To get out of my house and spend time with a sane person like Roland.

“Yes,” I half-lie. “And I figured it’d be an easy way to hang out with Matt some more.”

That part isn’t a lie. I know Matt needs me, because he’s shut everyone else out. And that fractured look in Kennedy’s eyes proves she’s his latest victim.

Come on, God. I don’t know if our line has been severed, or what, but I need you. Matt needs you. Work through me however you can. Please. He’s too good for what he’s putting himself through.

Hopefully I can get through to him before it’s too late.

My phone dings with a text, but I ignore it in an effort to communicate with Kennedy. It dings again, and Kennedy huffs, rolls her eyes, and waves her phone. Get a clue she mouths. Feeling embarrassed at my lack of social skill with Kennedy—as always—I lift my phone from beside me.



Kennedy: Please tell me what’s really going on with Matt



For once I wish this conversation was about Eden. I do feel awful about the way our relationship went, but I know Eden means it when she says she wants to stay friends, and I intend to hold up my end of that friendship until I’m ready for more. If I’m ever ready for more, and if she still wants me then.



Me: Sorry. I can’t tell you.



Kennedy: Why? He won’t tell me, and I know it’s not good. I can’t help him if I don’t know what’s going on.
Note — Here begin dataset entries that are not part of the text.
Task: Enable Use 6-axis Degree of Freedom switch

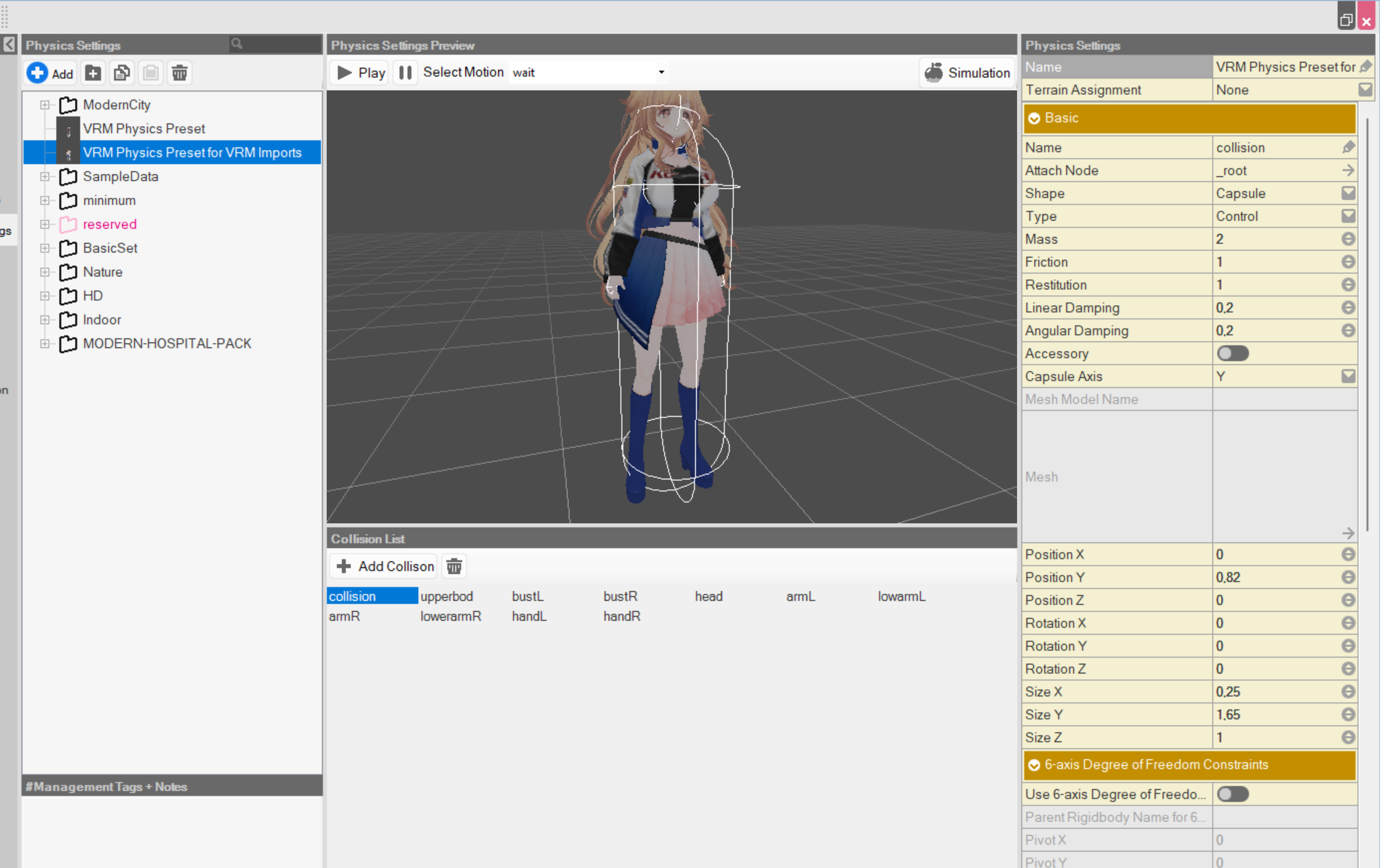Action: (x=1232, y=794)
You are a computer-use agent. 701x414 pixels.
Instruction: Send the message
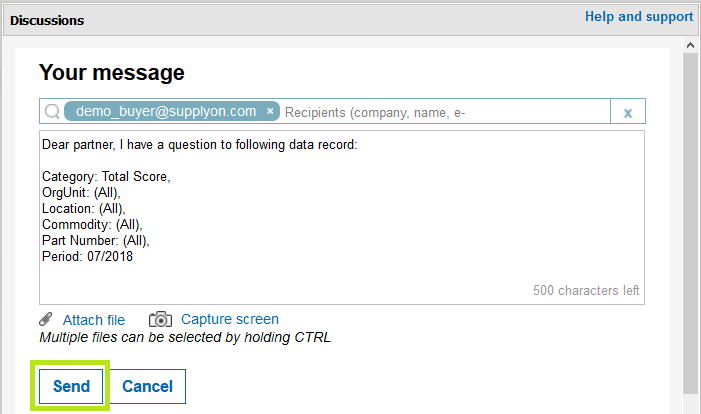tap(71, 386)
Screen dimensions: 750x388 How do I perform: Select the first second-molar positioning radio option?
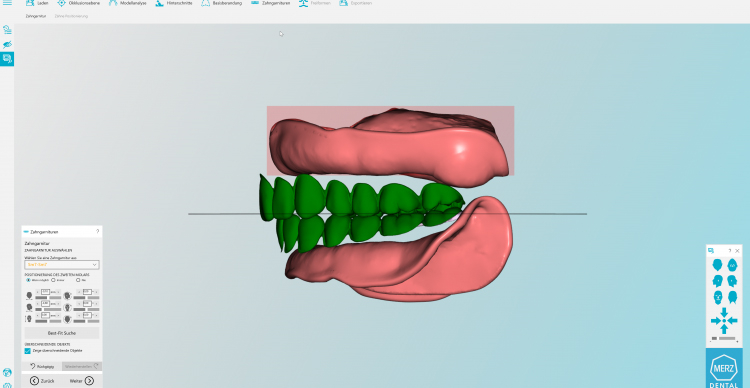(x=28, y=280)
Casting a glance to my left, I study Kennedy’s downtrodden face. While she typically looks serious, I’ve rarely seen her sad. I sigh.

Me: You couldn’t help him even if you knew, Kennedy. I don’t even know what’s all going on.

Kennedy: Let’s start with his dad. From what I can piece together, he’s got a bit of a drinking problem and probably cheated on Matt’s mom at least twice?



I clench my teeth to prevent my mouth from swinging open.





Kennedy: I’m right aren’t I?





Me: How?



Are you so good at reading people? I’d like to tell her it’s a gift she clearly inherited from her dad, but she often gets a sour look on her face when people compare her to Roland. Though, given the hug I saw them in today, I bet it wouldn’t be so bad. Still, I stay on the safe side.

Kennedy: I’ve got loads of friends with divorced parents and I watch a lot of TV.



Me: Oh …



I don’t know how to respond in a way that she would find appropriate. She’s only the second person in my life I’ve known with divorced parents, and network TV was forbidden in my house while growing up. Still is, though my siblings and I get around it thanks to the Internet.